[Pixel coordinate grounding data]
^^^^

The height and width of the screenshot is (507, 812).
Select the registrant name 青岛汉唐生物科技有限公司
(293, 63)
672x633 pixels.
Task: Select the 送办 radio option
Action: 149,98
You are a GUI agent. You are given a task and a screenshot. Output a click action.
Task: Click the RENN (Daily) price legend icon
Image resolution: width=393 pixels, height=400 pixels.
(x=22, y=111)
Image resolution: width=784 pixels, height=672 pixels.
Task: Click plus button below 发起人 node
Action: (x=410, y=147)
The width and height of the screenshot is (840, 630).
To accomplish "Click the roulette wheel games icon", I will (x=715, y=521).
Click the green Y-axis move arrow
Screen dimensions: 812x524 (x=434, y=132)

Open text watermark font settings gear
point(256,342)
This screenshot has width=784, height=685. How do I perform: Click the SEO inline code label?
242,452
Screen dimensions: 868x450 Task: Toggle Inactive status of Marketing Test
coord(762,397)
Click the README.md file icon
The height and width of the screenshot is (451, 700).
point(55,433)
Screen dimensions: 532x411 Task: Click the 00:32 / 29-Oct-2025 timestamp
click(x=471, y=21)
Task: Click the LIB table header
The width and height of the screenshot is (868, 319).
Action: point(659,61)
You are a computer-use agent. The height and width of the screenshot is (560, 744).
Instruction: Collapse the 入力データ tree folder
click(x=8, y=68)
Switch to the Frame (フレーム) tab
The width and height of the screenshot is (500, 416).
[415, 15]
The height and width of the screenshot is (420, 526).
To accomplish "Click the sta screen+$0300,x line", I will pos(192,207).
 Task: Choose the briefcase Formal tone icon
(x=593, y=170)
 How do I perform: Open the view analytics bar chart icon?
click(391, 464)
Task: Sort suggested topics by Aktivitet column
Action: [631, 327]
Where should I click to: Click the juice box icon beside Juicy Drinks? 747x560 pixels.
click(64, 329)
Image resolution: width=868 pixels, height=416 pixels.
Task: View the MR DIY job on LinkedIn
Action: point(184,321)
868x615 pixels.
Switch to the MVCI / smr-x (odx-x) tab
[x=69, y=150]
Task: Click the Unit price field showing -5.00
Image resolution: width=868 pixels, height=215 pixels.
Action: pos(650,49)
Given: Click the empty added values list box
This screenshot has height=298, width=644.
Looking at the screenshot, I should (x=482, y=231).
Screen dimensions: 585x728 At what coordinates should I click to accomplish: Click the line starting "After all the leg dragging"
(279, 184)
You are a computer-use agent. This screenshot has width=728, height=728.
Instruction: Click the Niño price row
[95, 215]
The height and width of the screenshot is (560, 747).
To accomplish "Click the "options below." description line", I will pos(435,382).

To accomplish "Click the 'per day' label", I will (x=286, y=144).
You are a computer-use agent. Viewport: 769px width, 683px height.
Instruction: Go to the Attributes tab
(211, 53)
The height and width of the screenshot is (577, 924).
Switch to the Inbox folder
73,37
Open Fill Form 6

^^^^

→ Exercise brief:
Counting only lines of the data above that hold "agent", report the total and nothing else.

→ Your solution:
4